No entanto, apesar das discussões sobre a essência da vida não terem chegado a conclusões definitivas, a biologia distingue os seres inorgânicos e os vivos definindo estes últimos pelas idéias de célula e funções realizadas pela célula, unidade vital e orgânica básica. A vida caracteriza-se pelas seguintes funções:
irritabilidade: uma célula é uma atividade que reage e responde às excitações ou estímulos do meio ambiente – temperatura, luz, obscuridade, pressão, alimento, etc. A vida é uma adaptação ativa e protetora diante das alterações do meio ambiente, sendo, assim, relação do organismo com seu ambiente, na qual o ser vivo busca equilíbrio com o meio. A ruptura desse equilíbrio é a doença e a morte;
metabolismo: a irritabilidade ou adaptação ao meio é feita por um conjunto de trocas entre o organismo e o meio. A célula assimila e transforma aquilo que consome sob a forma de alimentação, respiração, assimilação ou perda de substância, gastos energéticos, etc.
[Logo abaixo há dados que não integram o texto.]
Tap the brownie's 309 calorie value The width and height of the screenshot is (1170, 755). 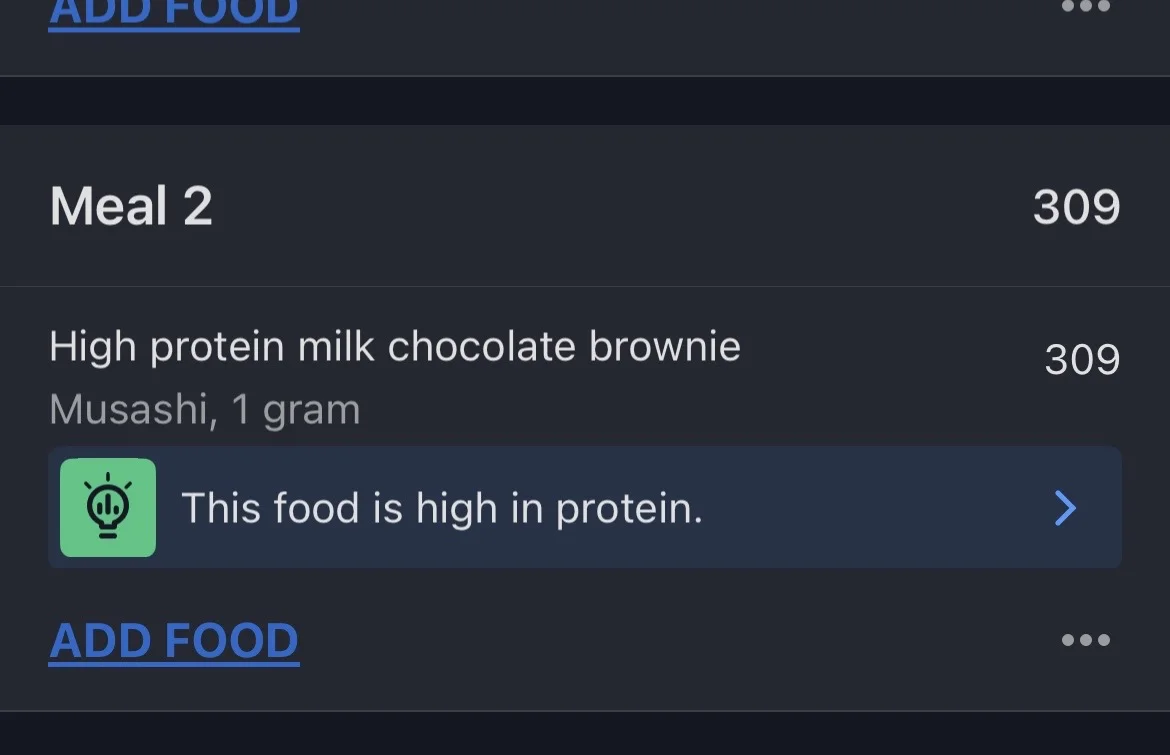(1082, 360)
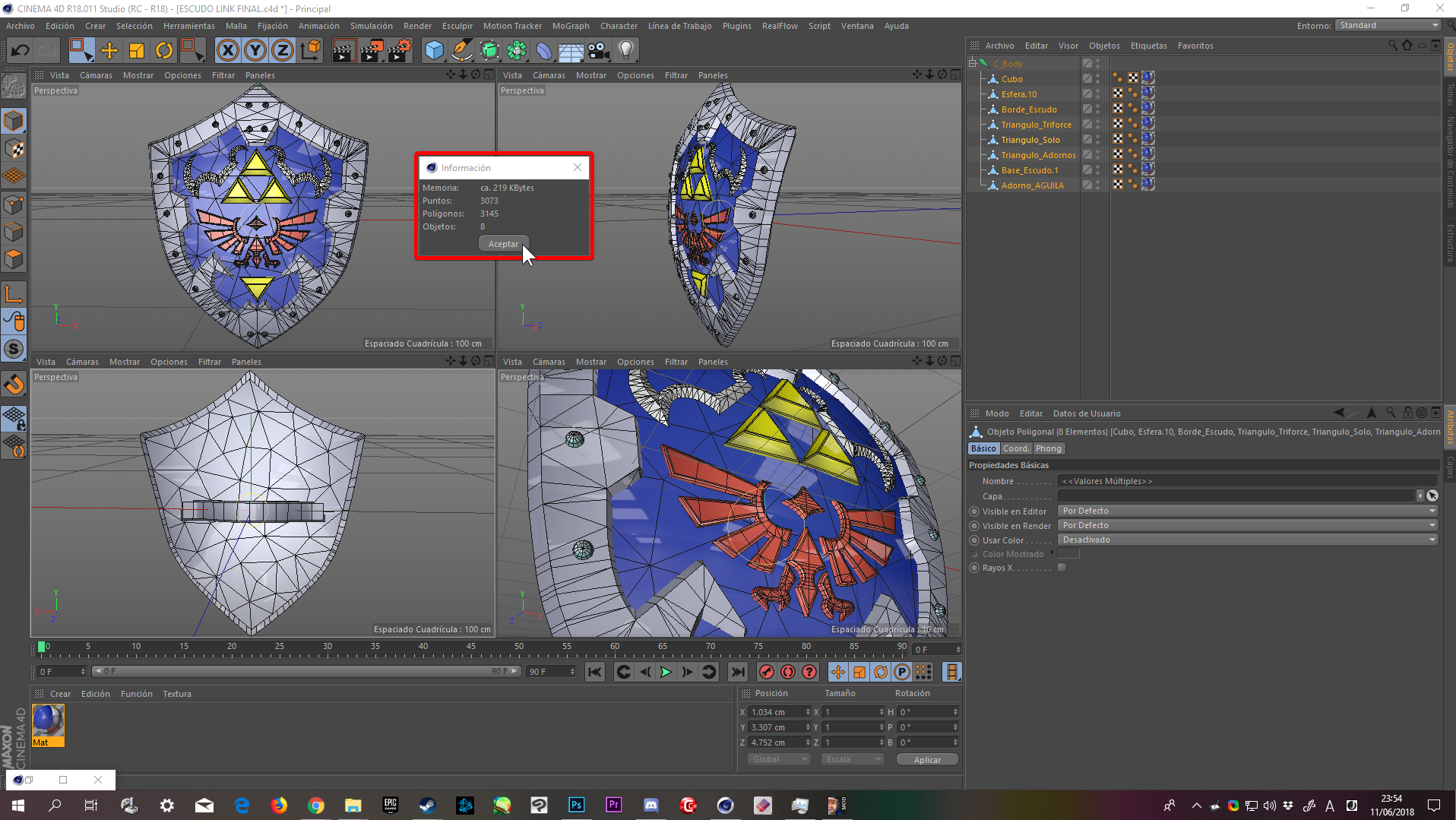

O metabolismo é, pois, um conjunto de transformações químicas realizadas no interior do organismo numa relação de troca e consumo com o meio ambiente;
divisão e crescimento: uma célula tem o poder de dividir-se, ou seja, de crescer para garantir que o ser vivo atinja seu desenvolvimento próprio e também para reparar danos sofridos pelo organismo, como por exemplo a divisão e a multiplicação de células da epiderme para curar um ferimento;
reprodução: a célula tem o poder de reproduzir-se e a reprodução de um ser vivo se faz ou pela fusão de certo tipo especial de células (os gametas femininos e masculinos), ou, nos chamados organismos unicelulares, pela auto-reprodução da célula, sem a função sexual. A reprodução garante a sobrevivência da espécie através dos indivíduos;
individualidade: um ser vivo, mesmo unicelular, forma um indivíduo, isto é, um sistema único e fechado, cujas partes se correspondem reciprocamente e concorrem para a mesma ação;
organicidade: o ser vivo é constituído por órgãos (palavra que vem do grego, órganon, instrumento que realiza uma função), isto é, por um conjunto diferenciado de funções, que garantem a conservação e a reprodução da vida.
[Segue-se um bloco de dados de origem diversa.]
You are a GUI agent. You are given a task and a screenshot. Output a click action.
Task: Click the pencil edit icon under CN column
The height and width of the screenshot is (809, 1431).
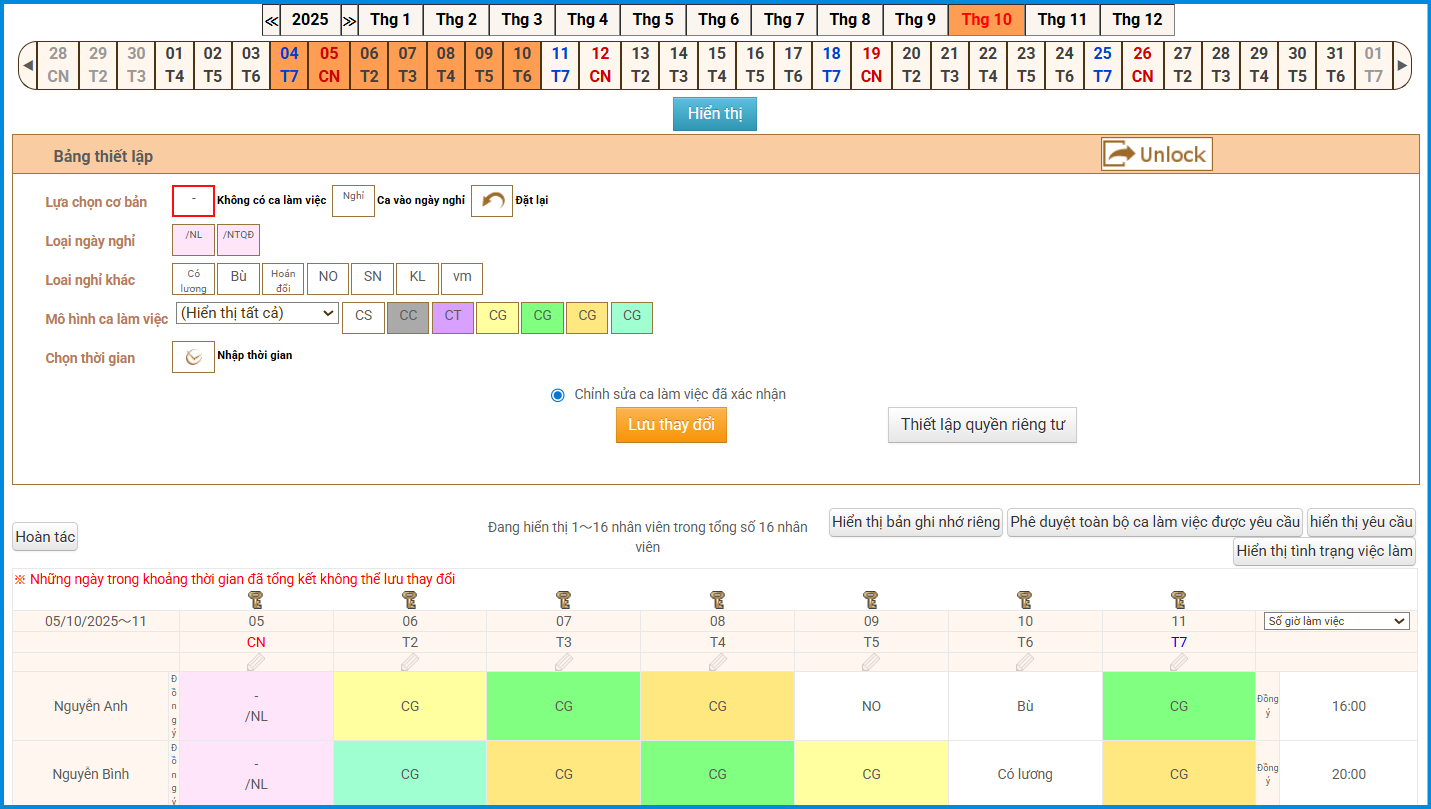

O ser vivo é, pois, um organismo e um indivíduo. É portador de quatro características principais: a interioridade, a auto-apresentação, a auto-organização e a auto-reprodução.
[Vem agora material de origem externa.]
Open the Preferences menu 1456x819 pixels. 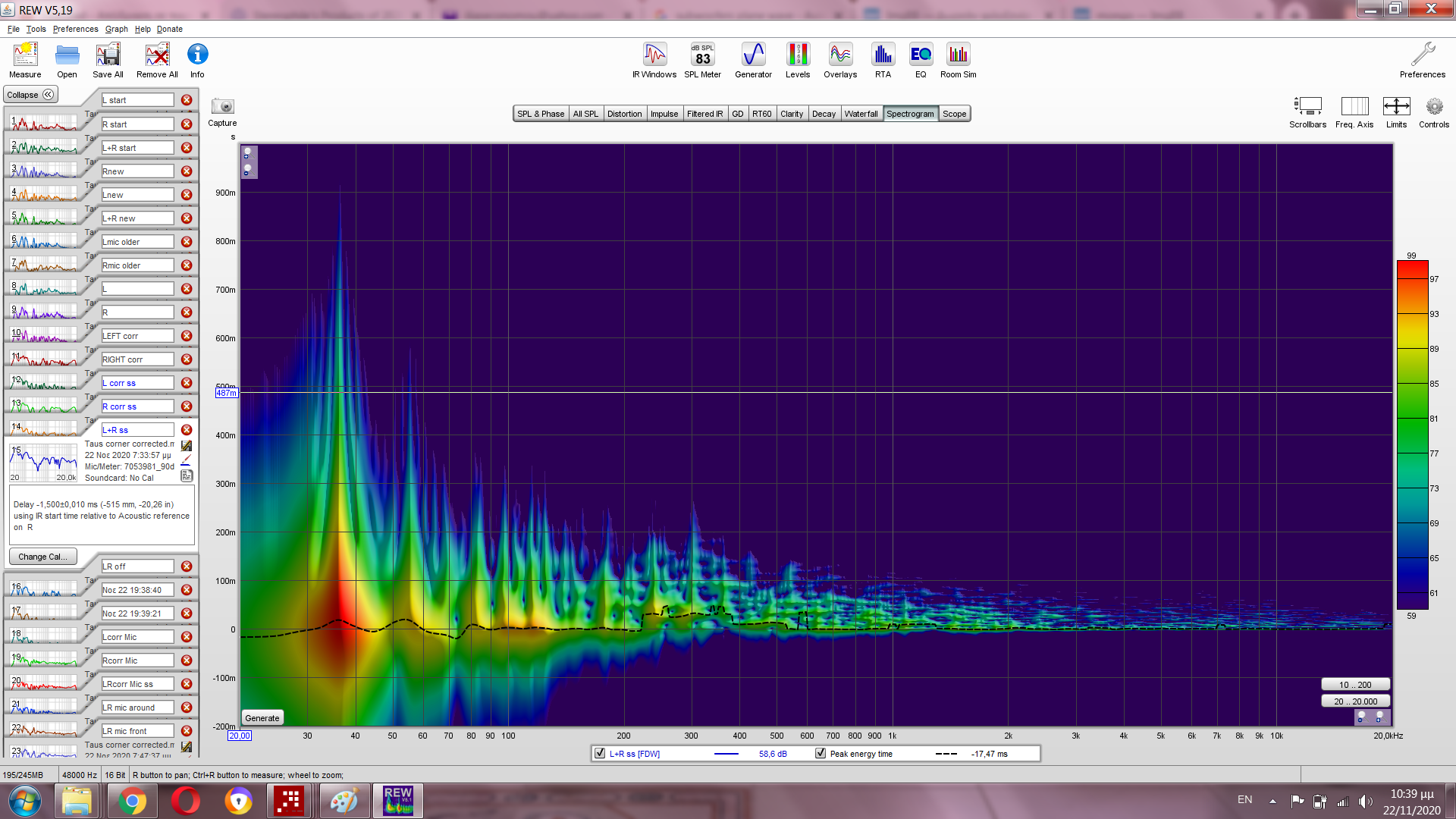pyautogui.click(x=75, y=29)
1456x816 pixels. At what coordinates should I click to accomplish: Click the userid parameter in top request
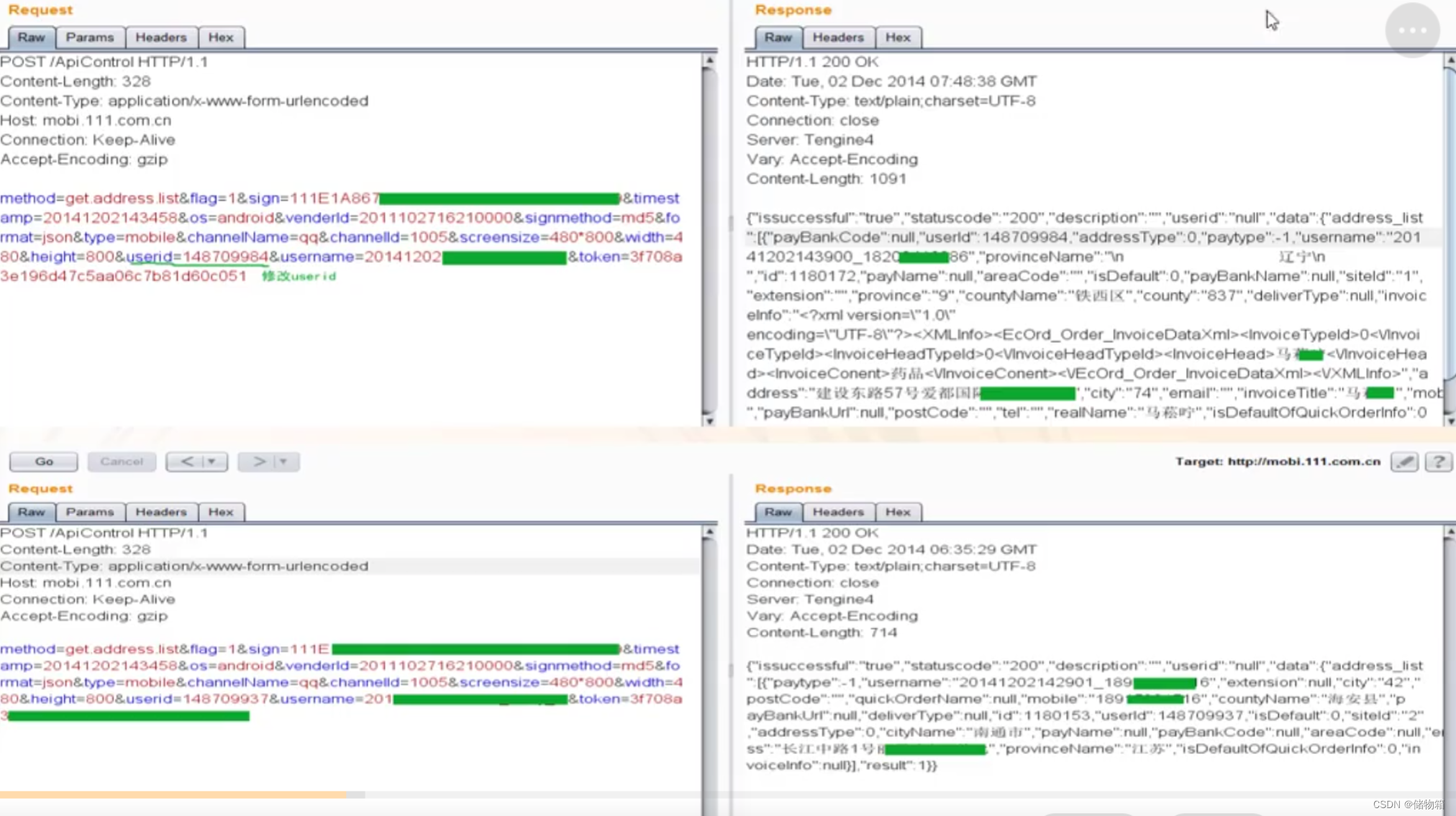tap(149, 257)
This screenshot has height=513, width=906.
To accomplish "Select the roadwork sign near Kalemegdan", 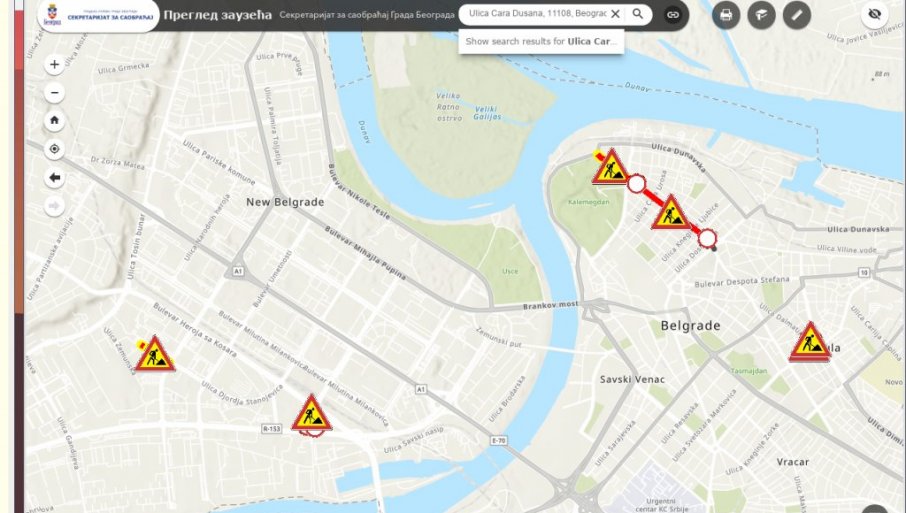I will (x=610, y=168).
Interioridade: realiza comportamentos, isto é, possui disposições internas, que lhe permitem relacionar-se ativamente com o meio ambiente. Auto-apresentação: manifesta-se com uma estrutura ou forma externa completa, que pressupõe a existência de estruturas internas parciais, com as quais o organismo se apresenta como indivíduo e como espécie diferente de todas as outras. Auto-organização: é o resultado de um longo processo de evolução e adaptação ao meio, que permite a um organismo tornar-se cada vez mais complexo e ter, interna e externamente, funções cada vez mais especializadas para seus órgãos. Auto-reprodução: por meio da função sexual, o organismo é capaz de reproduzir um outro seu semelhante, perpetuando, tanto quanto possível, a espécie; por meio da divisão e da separação (no caso dos seres que se reproduzem assexuadamente), o organismo é capaz de engendrar um outro, semelhante a si, perpetuando-se.


Fonte: CHAUÍ, Marilena. Convite à Filosofia. São Paulo: Ed. Ática, 2000.